PROBLEM DETAILS:
Whenever a line contains the string "sidebar", copy it out of the entries.

━━━━━━━━━━━━━━━━━━━━━━━━━━━━━━

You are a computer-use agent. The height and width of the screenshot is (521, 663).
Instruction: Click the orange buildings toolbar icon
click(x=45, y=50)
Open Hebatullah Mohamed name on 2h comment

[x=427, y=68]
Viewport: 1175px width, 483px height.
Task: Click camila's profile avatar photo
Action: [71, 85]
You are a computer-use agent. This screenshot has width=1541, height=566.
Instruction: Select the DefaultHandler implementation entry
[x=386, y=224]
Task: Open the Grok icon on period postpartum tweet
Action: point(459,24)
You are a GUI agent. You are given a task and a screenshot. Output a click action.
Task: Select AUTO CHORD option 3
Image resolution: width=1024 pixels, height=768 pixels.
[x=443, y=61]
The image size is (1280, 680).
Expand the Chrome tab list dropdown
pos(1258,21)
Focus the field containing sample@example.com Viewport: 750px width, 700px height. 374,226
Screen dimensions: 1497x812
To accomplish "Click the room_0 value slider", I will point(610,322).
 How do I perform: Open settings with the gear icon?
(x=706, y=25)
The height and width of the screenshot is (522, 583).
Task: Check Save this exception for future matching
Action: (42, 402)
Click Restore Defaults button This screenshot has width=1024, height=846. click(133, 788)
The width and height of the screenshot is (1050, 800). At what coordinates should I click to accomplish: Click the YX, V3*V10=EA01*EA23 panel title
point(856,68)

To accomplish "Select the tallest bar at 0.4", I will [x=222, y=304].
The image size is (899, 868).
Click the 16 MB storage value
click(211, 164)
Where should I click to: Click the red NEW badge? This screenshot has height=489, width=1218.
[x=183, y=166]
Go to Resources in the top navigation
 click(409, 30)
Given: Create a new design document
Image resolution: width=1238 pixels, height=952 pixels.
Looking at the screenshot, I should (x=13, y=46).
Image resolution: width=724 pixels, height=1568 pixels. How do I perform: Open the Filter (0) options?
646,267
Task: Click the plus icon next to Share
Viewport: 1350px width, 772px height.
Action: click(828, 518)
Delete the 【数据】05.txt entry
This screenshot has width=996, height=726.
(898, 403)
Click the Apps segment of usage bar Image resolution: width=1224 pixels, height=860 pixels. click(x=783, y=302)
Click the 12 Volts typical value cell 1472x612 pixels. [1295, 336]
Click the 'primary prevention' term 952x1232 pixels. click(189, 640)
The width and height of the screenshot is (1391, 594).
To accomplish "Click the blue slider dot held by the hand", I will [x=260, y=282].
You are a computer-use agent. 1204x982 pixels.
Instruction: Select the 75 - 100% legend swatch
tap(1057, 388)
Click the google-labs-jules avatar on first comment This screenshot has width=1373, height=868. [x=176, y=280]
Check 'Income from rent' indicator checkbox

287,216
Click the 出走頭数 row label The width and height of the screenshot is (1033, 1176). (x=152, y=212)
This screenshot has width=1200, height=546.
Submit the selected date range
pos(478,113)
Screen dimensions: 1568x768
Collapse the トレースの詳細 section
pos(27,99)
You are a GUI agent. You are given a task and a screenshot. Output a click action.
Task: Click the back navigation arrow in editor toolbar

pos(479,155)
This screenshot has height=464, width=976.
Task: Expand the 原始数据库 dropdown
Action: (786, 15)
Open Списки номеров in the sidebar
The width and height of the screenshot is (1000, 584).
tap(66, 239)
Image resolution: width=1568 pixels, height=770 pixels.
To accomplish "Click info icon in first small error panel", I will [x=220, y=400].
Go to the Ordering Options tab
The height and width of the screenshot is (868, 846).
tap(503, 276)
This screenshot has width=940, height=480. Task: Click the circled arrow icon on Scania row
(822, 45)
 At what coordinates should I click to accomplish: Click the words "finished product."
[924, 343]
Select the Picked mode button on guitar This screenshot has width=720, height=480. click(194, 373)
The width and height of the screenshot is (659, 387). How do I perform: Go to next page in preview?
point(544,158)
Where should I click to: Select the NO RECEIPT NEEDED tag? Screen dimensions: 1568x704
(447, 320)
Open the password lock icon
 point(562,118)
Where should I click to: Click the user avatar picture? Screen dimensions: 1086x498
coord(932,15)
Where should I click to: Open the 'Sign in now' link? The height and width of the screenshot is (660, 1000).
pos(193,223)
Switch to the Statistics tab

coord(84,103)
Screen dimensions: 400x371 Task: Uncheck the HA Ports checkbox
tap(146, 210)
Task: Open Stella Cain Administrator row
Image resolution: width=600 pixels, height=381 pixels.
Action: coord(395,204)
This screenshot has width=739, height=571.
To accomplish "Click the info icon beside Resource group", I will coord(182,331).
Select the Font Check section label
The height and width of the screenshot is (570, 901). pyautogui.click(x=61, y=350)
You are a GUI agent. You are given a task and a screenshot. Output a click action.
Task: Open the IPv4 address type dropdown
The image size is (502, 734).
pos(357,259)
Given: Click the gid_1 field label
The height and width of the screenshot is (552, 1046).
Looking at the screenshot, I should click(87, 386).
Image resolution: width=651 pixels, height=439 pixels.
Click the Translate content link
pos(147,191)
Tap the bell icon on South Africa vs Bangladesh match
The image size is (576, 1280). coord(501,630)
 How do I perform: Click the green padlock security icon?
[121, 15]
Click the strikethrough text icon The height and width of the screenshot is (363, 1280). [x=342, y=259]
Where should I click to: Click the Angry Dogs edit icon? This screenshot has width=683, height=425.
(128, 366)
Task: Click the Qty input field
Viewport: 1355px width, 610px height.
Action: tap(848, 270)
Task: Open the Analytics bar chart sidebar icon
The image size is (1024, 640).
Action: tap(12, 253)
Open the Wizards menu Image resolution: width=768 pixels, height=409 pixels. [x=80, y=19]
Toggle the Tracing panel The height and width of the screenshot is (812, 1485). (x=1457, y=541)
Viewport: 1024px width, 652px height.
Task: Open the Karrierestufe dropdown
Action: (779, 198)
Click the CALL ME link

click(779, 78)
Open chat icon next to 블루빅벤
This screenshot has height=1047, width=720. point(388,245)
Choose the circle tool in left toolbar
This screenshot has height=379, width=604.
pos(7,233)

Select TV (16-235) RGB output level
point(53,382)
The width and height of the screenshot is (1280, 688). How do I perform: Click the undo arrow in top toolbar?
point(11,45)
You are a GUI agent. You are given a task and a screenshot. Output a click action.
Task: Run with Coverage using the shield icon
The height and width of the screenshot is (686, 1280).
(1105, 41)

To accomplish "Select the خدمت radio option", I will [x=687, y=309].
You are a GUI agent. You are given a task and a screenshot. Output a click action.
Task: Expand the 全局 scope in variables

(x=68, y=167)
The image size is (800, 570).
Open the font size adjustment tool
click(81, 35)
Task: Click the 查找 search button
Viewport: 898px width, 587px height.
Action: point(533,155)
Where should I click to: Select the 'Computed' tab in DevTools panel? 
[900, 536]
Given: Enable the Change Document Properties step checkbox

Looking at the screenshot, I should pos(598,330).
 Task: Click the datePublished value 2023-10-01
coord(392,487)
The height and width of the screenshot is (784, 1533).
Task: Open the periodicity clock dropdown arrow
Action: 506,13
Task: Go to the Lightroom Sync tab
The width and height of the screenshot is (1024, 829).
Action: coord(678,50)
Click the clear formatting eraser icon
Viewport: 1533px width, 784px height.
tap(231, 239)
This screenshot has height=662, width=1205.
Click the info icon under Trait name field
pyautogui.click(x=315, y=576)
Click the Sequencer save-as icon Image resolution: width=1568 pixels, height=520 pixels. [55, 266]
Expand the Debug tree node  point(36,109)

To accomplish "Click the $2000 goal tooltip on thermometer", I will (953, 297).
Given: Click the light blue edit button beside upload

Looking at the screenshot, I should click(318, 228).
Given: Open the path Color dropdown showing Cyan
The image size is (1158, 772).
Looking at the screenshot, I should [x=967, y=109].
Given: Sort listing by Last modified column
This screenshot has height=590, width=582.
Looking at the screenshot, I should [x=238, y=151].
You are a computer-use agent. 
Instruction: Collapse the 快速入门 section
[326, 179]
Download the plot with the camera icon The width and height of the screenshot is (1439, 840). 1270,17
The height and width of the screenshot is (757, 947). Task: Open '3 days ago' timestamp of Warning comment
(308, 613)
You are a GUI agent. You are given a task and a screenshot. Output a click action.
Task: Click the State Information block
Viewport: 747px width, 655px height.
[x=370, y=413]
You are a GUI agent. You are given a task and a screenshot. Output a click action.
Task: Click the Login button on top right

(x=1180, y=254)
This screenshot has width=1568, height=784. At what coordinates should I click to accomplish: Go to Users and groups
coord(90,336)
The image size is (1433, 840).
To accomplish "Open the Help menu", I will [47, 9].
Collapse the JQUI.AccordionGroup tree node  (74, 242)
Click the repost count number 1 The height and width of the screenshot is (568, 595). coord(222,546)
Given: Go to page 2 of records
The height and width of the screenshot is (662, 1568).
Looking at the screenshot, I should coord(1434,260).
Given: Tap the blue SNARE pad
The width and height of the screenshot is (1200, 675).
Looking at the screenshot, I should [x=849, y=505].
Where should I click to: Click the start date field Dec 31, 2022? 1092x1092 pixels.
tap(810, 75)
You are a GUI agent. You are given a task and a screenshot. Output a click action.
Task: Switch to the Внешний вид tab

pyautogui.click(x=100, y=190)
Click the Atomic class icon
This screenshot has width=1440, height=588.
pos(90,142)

━━━━━━━━━━━━━━━━━━━━━━━━━━━━━━

COMPLETED TASK:
Open Списки номеров in the sidebar
Task: Open the Analytics bar chart sidebar icon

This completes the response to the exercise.